J'ai créé la Fondation Amanuddin pour faire face à l'obscurité de la guerre et pour élever le niveau de conscience en Afghanistan par le biais de programmes de santé mentale, de programmes d'éducation et de sensibilisation des médias. Nous nous concentrons sur l'autonomisation des jeunes et des femmes et essayons de créer un dialogue interreligieux afin de permettre à l'islam modéré de contrer l'islam extrémiste. Nous voulons également offrir des cours de yoga aux femmes afghanes et des cours de méditation aux hommes afghans.

Nous avons conçu des programmes d'éducation à la paix, à la non-violence et aux droits de l'homme pour le ministère de l'Éducation et pour les détenus. Nous souhaitons également organiser une semaine de la non-violence pour les enfants, avec des débats, des conférences, du théâtre, un film et le lancement d'un livre sur Abdul Gaffar Khan afin de montrer comment la population perçoit la non-violence en Afghanistan.

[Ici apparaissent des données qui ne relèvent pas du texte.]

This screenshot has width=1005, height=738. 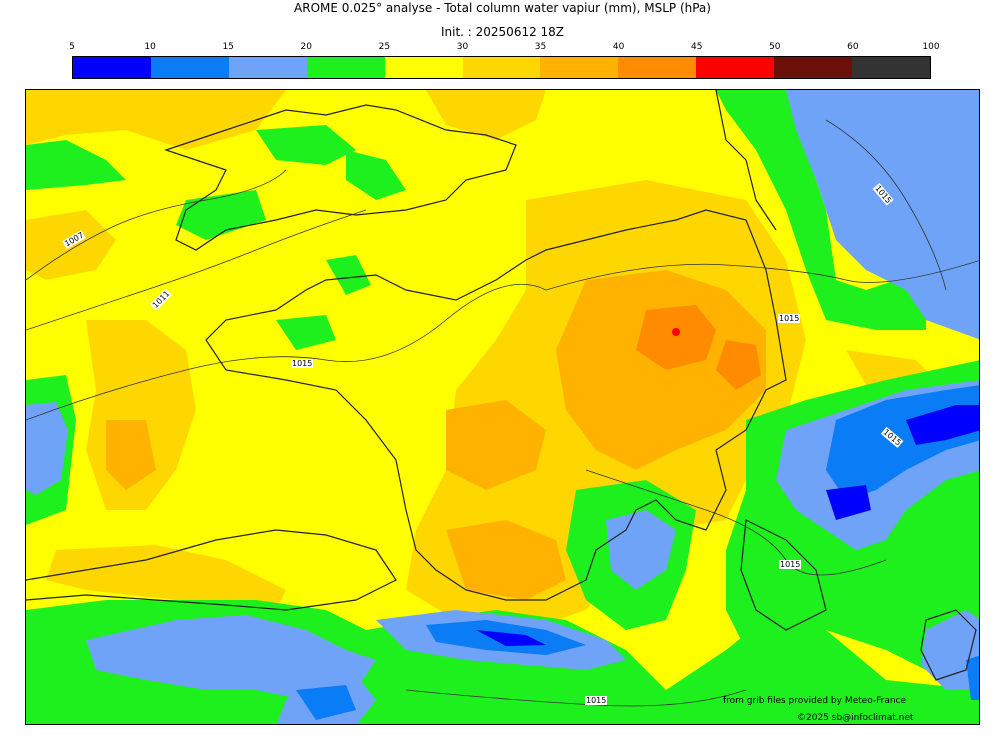 I want to click on colorbar, so click(x=502, y=68).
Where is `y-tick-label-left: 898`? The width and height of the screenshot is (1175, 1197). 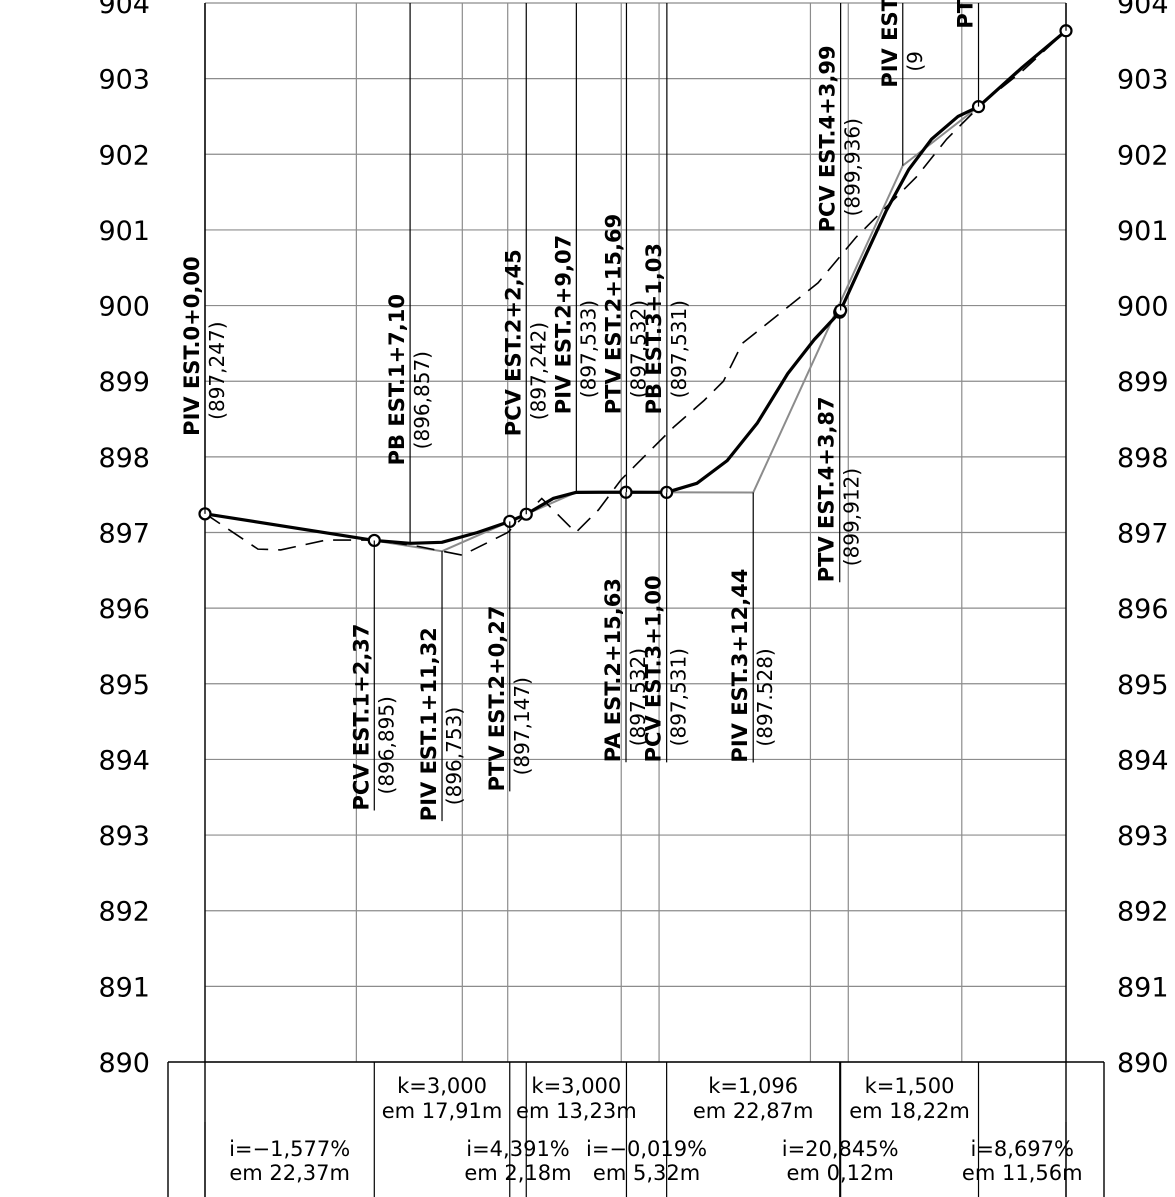 y-tick-label-left: 898 is located at coordinates (124, 458).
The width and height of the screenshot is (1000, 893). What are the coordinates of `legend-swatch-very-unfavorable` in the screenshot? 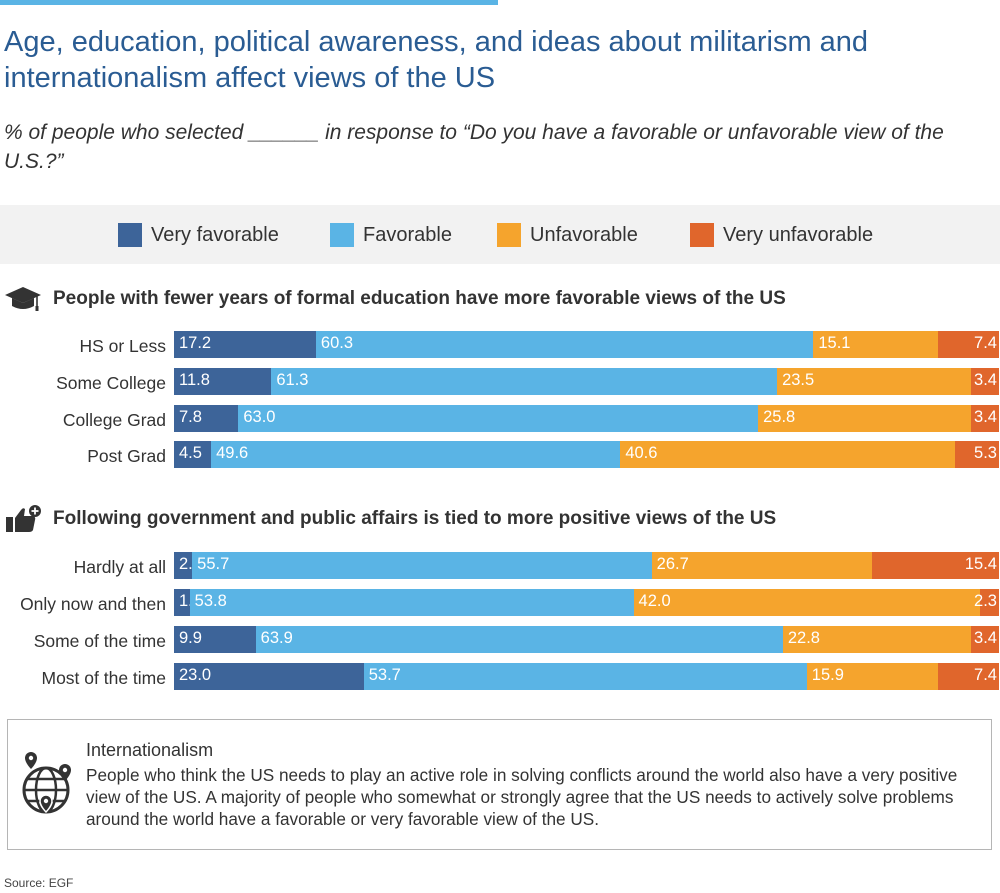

Malheureusement, après les promesses de nombreux donateurs - américains, indiens, danois, norvégiens, français, polonais et de l'ONU -, tous ont finalement décidé que ces programmes d'éducation n'étaient pas leur priorité et aucun financement n'a été reçu à ce jour.

Je me demande maintenant quelle est la priorité de la communauté internationale en Afghanistan.

Chaque mois, les Américains dépensent 1, 2 milliard de dollars pour maintenir leurs 150 000 soldats dans la guerre en Afghanistan. Pour financer notre programme annuel, j'ai juste besoin du prix de cinq soldats américains en Afghanistan, pour cinq heures de guerre.

L’Afghanistan en a marre de la violence, le monde en a marre, l’humanité en a marre de la violence. Mais la violence n'est pas une fatalité. Si nous le voulons, la non-violence peut guérir l’humanité de la maladie de la violence. Nous pouvons donner à nos enfants l'espoir de la non-violence, afin qu'ils puissent vivre ensemble sur cette terre fraternelle.

Liz Elfman a contribué au reportage de cette histoire. Photo gracieuseté de Gelareh Kiazand.